Para el defensor, es un salto económico notable respecto a lo que percibe en Bologna. Para la Juve, es una apuesta clara: un central en plena madurez, atado a largo plazo, con un coste salarial asumible dentro de una política que ya no permite excesos.
No es el primer jugador con el que el club turinés alcanza un acuerdo de este tipo durante la ventana estival. Pero el caso Lucumí tiene un matiz distinto: el propio futbolista ha decidido esperar. Y eso, en un mercado tan volátil, pesa.
El central que dice “no” para decir “sí”
En Italia coinciden en un punto clave: Lucumí está aguantando por Juventus. Ha rechazado propuestas más lucrativas, tanto en salario como en primas, con tal de mantener viva la posibilidad de vestirse de bianconero.
Entre los equipos que han recibido una negativa del colombiano destacan Galatasaray y Besiktas. El detalle no es menor: en el conjunto de Estambul trabaja ahora Vincenzo Italiano, su exentrenador en Bologna. Ni siquiera ese vínculo personal ha sido suficiente para cambiar la voluntad del jugador.
Durante semanas también se le relacionó con Inter y con varios clubes de la Premier League. Interés hubo, llamadas también. Pero ese ruido se ha ido apagando. Las pistas se han enfriado.
Queda una vía clara. La que lleva a Turín.
Bologna aprieta, la cláusula se fue
El problema, como casi siempre, está en el dinero. Y en los tiempos.
La cláusula de rescisión de 28 millones de euros que protegía a Lucumí expiró a mediados de julio. Desde entonces, Bologna negocia a mano alzada. El club emiliano pretende sacar alrededor de 25 millones por su central. Es una cifra elevada, pero lógica en un contexto de inflación generalizada por defensores fiables en Serie A.

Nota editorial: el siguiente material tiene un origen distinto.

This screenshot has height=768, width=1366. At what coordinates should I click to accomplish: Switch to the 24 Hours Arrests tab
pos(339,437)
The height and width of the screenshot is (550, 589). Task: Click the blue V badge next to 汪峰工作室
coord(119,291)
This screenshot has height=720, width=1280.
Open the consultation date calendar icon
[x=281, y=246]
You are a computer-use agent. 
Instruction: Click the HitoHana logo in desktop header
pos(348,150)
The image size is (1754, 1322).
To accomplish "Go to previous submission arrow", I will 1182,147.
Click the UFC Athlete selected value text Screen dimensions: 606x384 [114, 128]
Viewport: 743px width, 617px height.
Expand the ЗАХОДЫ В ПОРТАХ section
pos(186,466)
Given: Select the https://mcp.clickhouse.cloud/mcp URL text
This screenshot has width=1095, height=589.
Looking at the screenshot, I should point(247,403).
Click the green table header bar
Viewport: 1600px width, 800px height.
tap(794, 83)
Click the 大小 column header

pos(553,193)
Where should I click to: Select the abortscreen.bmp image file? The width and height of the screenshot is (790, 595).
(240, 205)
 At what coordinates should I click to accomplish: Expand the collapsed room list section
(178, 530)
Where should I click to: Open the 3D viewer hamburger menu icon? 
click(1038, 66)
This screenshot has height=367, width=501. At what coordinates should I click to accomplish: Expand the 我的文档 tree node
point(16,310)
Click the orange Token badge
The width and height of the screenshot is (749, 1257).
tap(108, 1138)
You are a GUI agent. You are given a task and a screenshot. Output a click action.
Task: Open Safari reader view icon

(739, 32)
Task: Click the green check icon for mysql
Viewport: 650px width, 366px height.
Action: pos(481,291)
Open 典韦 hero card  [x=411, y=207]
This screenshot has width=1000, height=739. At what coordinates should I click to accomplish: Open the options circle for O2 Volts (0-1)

Juventus, mientras tanto, no puede lanzarse sin red. Todo apunta a que antes de comprar, debe vender. Y ahí aparece el verdadero freno a la operación.
Nombres hay varios sobre la mesa: Federico Gatti, Lloyd Kelly, Juan Cabal, algún otro defensor que pueda dejar un hueco en la plantilla y, sobre todo, liberar masa salarial y espacio deportivo. Hasta que no se produzca una salida, el fichaje de otro central se complica.
Lucumí, de momento, mira el reloj. Y espera.
Un deseo compartido, un desenlace incierto
El escenario está claro: el jugador quiere Juventus. Juventus quiere al jugador. La sintonía es total en lo deportivo y en lo económico entre club y futbolista.
Lo único que falta es lo más incómodo en un mercado que entra en su tramo final: el movimiento que desbloquee la operación. Una venta. Una negociación que acerque posturas con Bologna. Un gesto que transforme el acuerdo verbal con Lucumí en una firma sobre el papel.
El colombiano ya ha dejado pasar trenes importantes. Ha dicho no a ofertas que le garantizaban más dinero inmediato. Ha elegido la vía más arriesgada: esperar a un solo club.
Ahora la pelota está en el campo de la Juventus.
El tiempo corre. La defensa necesita un líder nuevo. Y Lucumí ya ha dejado claro dónde quiere jugar la próxima temporada. ¿Responderá la Juve con la misma determinación antes de que se cierre la ventana?